The lines to return are those below that contain the word "Expand".

[Stored data]
···
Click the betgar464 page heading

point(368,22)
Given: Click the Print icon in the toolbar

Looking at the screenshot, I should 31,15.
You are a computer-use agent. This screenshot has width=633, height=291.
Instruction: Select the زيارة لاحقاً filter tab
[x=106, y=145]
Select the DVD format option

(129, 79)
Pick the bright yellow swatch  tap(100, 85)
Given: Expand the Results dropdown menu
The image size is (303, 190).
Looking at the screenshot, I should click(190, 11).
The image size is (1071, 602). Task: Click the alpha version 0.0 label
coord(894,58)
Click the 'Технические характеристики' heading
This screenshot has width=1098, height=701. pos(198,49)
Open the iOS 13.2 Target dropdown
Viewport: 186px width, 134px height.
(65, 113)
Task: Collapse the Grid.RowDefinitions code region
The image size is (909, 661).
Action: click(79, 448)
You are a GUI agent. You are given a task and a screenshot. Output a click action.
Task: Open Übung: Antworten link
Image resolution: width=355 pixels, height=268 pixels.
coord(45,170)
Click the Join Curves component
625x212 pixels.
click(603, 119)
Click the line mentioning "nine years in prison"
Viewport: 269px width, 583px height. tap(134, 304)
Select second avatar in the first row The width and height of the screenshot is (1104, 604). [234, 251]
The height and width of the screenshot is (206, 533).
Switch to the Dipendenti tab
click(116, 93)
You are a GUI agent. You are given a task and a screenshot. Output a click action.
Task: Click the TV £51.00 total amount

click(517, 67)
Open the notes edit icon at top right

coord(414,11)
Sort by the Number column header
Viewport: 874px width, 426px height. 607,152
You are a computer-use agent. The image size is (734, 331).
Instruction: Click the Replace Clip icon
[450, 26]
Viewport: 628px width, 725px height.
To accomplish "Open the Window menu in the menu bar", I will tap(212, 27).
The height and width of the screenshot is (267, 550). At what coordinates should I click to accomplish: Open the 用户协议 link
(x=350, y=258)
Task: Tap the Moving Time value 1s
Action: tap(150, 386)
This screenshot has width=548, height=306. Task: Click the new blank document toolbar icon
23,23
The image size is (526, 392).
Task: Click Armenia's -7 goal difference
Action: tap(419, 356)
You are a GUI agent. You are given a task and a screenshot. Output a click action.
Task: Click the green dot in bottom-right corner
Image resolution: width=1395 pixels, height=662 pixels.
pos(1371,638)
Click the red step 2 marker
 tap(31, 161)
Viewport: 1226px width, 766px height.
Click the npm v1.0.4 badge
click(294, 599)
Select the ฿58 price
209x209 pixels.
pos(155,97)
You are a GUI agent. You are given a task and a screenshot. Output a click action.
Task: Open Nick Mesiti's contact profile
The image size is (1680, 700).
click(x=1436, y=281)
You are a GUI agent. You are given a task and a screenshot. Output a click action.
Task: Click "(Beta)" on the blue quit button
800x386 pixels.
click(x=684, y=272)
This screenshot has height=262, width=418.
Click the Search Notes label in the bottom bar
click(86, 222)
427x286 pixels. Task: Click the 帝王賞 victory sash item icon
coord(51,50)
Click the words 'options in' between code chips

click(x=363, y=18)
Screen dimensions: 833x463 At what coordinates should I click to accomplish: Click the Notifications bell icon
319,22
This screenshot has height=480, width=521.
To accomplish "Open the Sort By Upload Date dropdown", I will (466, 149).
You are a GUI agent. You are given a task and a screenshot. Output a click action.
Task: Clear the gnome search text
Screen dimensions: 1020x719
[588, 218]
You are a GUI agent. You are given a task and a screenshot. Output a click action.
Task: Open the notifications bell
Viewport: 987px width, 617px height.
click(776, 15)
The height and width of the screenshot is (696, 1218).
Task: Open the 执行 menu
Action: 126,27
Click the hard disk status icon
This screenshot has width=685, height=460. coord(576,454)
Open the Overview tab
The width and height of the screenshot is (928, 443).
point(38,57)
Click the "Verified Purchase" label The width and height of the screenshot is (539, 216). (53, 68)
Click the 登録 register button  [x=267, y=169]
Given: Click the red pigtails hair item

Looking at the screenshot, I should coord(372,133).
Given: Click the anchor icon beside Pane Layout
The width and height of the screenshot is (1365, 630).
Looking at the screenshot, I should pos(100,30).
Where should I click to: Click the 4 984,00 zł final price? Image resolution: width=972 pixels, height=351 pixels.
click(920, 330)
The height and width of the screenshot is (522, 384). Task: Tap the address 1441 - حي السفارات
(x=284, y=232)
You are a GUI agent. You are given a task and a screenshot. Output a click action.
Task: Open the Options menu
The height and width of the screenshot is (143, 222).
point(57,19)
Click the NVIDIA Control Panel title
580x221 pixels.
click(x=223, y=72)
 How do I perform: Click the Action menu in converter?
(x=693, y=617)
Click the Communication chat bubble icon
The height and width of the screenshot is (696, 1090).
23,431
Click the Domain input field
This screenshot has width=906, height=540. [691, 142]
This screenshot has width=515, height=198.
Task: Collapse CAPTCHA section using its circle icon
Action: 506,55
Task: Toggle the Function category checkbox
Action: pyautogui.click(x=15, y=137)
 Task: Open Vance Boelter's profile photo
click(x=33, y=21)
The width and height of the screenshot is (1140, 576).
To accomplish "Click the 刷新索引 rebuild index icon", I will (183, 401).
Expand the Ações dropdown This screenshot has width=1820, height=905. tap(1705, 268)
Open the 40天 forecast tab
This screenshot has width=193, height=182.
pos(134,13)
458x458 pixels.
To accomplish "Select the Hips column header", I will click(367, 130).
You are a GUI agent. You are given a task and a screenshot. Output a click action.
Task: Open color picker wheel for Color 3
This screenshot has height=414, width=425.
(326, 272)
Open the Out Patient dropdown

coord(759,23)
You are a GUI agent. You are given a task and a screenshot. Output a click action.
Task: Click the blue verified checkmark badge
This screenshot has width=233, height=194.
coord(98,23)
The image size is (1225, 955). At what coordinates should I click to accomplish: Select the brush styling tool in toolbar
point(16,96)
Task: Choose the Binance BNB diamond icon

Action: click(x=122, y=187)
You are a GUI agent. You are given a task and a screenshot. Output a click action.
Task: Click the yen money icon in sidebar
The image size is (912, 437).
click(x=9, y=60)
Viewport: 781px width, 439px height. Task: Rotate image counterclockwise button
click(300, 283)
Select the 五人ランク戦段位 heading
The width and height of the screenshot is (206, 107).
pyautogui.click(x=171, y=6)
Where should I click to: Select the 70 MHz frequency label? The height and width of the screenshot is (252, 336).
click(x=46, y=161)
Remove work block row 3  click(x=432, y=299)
···
Solution to this exercise »
Given: Expand the Results dropdown menu
Expand the Ações dropdown This screenshot has width=1820, height=905. tap(1705, 268)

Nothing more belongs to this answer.